Boomerang (1992)
Regie: Reginald Hudlin | 117 minuten | komedie, romantiek | Acteurs: Eddie Murphy, Robin Givens, Halle Berry, David Alan Grier, Martin Lawrence, Grace Jones, Geoffrey Holder, Eartha Kitt, Chris Rock, Tisha Campbell-Martin, Lela Rochon, John Witherspoon, Bebe Drake, John Canada Terrell, Leonard Jackson
Er was een tijd dat komiek Eddie Murphy een grote ster was in filmland. ‘Beverly Hills Cop’, ‘Coming to America’, ’48 Hours’, ‘Trading Places’, het waren allemaal uiterst succesvolle films en filmseries uit de jaren tachtig, waar Murphy jaren op kon teren. Alles wat hij aanraakte werd goud. Maar toen ging het bergafwaarts, met als grootste “wapenfeit” het door hem zelf geregisseerde fiasco ‘Harlem Nights’. En inderdaad, films als ‘Daddy Day Care’ en ‘Pluto Nash’ die in latere jaren zouden volgen waren vege tekens dat zijn carrière nooit meer zijn oude humoristische hoogtes zou bereiken. Gelukkig dat hij tussen de bedrijven door nog wel enkele komische succesnummers wist te produceren. Zo was er in 1999 het originele ‘Bowfinger’ met een amusante dubbelrol van de komiek. En om zich voor ‘Harlem Nights’ te revancheren maakte Murphy in 1992 nog de lekker ouderwets aandoende, seksueel getinte romantische comedy ‘Boomerang’, compleet met een cast vol klinkende namen en een hippe r&b-soundtrack. En ja, de productie is gelikt, maar wat fijn dat we toen nog even van de vertrouwde Murphy mochten genieten.

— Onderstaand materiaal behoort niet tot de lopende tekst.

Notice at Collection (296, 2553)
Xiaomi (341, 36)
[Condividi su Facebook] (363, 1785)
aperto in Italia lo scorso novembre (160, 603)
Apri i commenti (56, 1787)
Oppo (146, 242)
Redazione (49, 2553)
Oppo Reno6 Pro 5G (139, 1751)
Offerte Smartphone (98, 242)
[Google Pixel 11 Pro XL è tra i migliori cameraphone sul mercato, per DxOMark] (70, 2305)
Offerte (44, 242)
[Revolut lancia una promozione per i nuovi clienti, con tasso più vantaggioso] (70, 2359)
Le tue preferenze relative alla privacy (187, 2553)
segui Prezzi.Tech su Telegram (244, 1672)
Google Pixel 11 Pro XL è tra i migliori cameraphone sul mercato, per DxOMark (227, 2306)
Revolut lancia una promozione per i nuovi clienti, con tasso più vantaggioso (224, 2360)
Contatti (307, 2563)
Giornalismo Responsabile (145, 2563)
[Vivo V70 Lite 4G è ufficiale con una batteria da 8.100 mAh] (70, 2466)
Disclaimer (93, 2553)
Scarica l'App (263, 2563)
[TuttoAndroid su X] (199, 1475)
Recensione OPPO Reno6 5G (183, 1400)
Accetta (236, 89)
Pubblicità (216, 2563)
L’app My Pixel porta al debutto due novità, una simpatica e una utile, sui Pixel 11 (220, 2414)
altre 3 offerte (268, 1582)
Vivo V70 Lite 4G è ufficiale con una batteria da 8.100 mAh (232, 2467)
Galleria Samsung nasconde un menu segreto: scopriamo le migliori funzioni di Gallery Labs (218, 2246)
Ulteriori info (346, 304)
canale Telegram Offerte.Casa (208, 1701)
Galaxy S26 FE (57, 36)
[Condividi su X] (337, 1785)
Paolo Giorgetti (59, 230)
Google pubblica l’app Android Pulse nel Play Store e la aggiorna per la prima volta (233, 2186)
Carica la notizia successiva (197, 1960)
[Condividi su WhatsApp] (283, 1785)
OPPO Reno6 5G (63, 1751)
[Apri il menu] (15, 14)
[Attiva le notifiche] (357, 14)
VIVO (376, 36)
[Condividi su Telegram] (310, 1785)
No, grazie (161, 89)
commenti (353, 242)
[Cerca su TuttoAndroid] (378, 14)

In ‘Boomerang’ speelt Murphy een gladde playboy die aan iedere vinger een vrouw heeft, of kan hebben, maar zó kieskeurig is dat hij met geen enkele vrouw een serieuze, respectvolle relatie wil aangaan. Dit uitgangspunt alleen al biedt genoeg materiaal voor komische verwikkelingen, met scènes waarin enerzijds de nukken van Marcus uiteen gezet worden en anderzijds de amusante, manipulatieve tactieken van zijn liefdesspel centraal staan. Dat betekent dat hij, bijvoorbeeld, de telefoon heel lang laat overgaan, of een vrouwelijke gast extreem lang voor de deur laat staan, en op die manier “hard to get” te spelen. Geinig of interessant, misschien, maar grappig wordt het pas wanneer hij een mooie vrouw (Lela Rochon) met een hondje in het park wil benaderen door zich zelf op te stellen als een gevoelige hondenliefhebber, en -bezitter. Één probleem: hij heeft geen hond. Dus loopt hij snel op het eerste de beste stel met hond af en biedt grof geld voor hun hondenriem. Vervolgens loopt hij met de riem in de rondte, terwijl hij wanhopig zoekend de naam van zijn niet bestaande hond “Kirby” uitroept. Net wanneer zijn “slachtoffer” voorbijkomt. Zij stapt met beide ogen in de val en de ontmoeting eindigt dan ook met het geven van haar telefoonnummer aan Marcus, zodat hij haar kan bellen wanneer hij zijn hond weer heeft gevonden. Anders zou ze maar ongerust blijven. Niet veel later komt ze langs – net wanneer “Kirby” naar de kapper is, natuurlijk – en speelt Marcus de gevoelige, gekwetste man. Totdat ze bij hem in bed belandt en hij de volgende ochtend ontdekt dat ze lelijke tenen heeft. Dumpen die hap, dus! Het is Murphy op zijn best. Maar ook in de scènes met zijn twee beste vrienden Gerard (David Alan Grier) en Tyler (Martin Lawrence), de één een verlegen, goedaardige stuntel, de ander een drukke zwarte jongeman die overal tekenen van racisme in ziet. Allemaal clichés dus, maar wel charmant vertolkt.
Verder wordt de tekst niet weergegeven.